In other words, we all agree to call Debian
"openstack.org:distro=debian.org <http://debian.org>" rather than
"os_distro=Debian" on Cloud1, "distro=debian.org <http://debian.org>" on
Cloud2, "name=Debian Squeeze" on Cloud3 etc

Sure.

        3 main pieces of metadata: os:distro, os:version_major,
        os:version_minor


    In the proposed Images API 2.0, we use JSON Schema's
    additionalProperties collection to allow for discoverable custom
    properties. For the properties you list above, you could either add
    those properties with the prefix you propose above (in
    additionalProperties), or argue for inclusion in the standard
    "properties" collection of the Image Entry schema. You can see both
    the properties and a sample of what additionalProperties are used
    for shown in the schema:

    https://docs.google.com/__document/d/1rb7ZVn0Du___5NZqUyQpqUZSmv7Qd66TMHYAtvsow7__LH4/edit#heading=h.__1nk6x0hs4enq
    <https://docs.google.com/document/d/1rb7ZVn0Du_5NZqUyQpqUZSmv7Qd66TMHYAtvsow7LH4/edit#heading=h.1nk6x0hs4enq>

Ah, OK I understand the proposed  2.0 API a bit better now.
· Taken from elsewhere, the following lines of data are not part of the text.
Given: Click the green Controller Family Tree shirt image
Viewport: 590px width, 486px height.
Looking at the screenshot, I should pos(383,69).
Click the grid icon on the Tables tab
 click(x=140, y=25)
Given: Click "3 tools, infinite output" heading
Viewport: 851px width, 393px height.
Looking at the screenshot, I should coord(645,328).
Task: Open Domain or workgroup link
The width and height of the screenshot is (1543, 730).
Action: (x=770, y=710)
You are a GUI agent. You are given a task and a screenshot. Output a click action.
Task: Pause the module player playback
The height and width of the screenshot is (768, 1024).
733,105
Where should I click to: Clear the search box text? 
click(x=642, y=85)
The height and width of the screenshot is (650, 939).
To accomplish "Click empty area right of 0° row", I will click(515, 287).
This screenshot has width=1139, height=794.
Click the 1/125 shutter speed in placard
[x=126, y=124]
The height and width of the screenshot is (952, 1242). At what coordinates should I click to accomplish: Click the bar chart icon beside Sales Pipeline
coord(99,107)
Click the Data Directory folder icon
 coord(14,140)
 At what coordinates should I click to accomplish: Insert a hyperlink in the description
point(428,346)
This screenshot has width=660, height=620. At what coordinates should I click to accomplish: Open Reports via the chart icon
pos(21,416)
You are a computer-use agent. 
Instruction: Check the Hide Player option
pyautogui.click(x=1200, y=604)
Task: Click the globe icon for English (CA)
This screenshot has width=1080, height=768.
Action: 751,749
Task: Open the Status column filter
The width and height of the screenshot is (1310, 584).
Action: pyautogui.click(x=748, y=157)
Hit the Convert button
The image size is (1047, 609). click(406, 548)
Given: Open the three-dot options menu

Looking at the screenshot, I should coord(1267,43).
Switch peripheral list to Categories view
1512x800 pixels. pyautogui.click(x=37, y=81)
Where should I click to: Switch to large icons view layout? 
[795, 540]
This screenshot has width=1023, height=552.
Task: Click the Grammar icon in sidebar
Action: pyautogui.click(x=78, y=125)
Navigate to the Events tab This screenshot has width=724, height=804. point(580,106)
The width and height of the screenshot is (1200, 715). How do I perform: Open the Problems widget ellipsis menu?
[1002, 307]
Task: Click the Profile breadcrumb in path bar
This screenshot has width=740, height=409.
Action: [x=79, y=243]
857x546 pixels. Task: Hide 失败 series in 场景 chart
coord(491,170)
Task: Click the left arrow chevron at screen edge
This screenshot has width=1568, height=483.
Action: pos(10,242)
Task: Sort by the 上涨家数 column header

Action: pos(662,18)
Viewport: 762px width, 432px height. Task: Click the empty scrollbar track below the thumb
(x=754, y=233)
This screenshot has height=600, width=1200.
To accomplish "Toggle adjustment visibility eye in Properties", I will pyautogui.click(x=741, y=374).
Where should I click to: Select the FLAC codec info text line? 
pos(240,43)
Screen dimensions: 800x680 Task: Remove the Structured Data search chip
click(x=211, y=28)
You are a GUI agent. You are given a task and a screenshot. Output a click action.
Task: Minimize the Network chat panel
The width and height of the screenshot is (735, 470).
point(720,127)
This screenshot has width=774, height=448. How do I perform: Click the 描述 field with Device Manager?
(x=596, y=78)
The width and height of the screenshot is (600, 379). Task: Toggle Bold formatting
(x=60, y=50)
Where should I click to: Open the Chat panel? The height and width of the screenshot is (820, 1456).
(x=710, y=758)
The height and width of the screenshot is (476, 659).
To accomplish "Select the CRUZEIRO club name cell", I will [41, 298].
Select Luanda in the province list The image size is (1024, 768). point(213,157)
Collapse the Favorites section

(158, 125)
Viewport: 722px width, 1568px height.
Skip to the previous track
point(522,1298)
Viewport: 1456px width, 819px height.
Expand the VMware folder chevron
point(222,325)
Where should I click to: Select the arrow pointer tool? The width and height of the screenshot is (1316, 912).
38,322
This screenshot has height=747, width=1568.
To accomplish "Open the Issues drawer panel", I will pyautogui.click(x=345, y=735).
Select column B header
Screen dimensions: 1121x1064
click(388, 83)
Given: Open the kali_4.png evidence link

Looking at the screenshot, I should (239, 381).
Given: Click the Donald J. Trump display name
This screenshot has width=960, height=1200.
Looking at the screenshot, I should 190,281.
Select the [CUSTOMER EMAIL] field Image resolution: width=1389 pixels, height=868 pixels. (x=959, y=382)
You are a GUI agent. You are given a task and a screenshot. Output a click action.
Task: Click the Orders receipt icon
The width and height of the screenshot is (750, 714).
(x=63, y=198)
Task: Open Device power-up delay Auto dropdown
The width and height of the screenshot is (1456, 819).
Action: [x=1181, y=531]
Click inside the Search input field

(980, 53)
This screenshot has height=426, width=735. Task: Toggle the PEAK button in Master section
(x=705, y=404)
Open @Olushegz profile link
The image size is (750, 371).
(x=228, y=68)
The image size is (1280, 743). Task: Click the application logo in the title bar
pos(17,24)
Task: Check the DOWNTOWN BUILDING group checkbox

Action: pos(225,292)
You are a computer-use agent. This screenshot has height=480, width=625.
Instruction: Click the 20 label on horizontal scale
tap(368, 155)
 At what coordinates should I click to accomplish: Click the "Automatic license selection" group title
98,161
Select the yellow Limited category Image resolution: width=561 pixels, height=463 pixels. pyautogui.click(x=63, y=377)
I'd like to solve this now though, not in 6 / 12 / 18 months.  It sounds
like my proposal is compatible with the new API as well, so no problem
there!

Yes, I hear you :)

          * Some clouds will automatically respin images e.g. weekly
        with the
            latest updates.  This could also be exposed through metadata.
              os:updated_through= "20120301" ?

    Possible, though a version identifier would also work. Or simply a
    query like:
    GET
    /images/sort_by=created_at&__sort_order=desc&limit=1&__property-os:distro=Debian
    (and you can do that in the existing API as well, BTW)

created_at != updated_through in general.   As a simple example, the
cloud provider might make a "clean" image (stock Debian 6.0.3) at the
same time as you make a totally up-to-date image.

You can use updated_at as well in the existing API... though of course, it only refers to the image metadata, not the image file itself since that is static read-only once uploaded...

Not sure what you mean by a version identifier?

Debian 6.0.3 is a version identifier...

          * Some clouds will offer only bare images, some will provide a
        variety
            e.g. bare, LAMP, Hadoop, etc.  Should we use the native package
            names to indicate additional packages?  e.g.
            os:packages="apache2,mysql,__php5" ?

    IMHO, no. That would get overkill. In the new API, you could use
    tags, though. Or you could add a custom extension in the new API so
    that you could expose packages as a subresource of /images/<IMAGE_ID>/.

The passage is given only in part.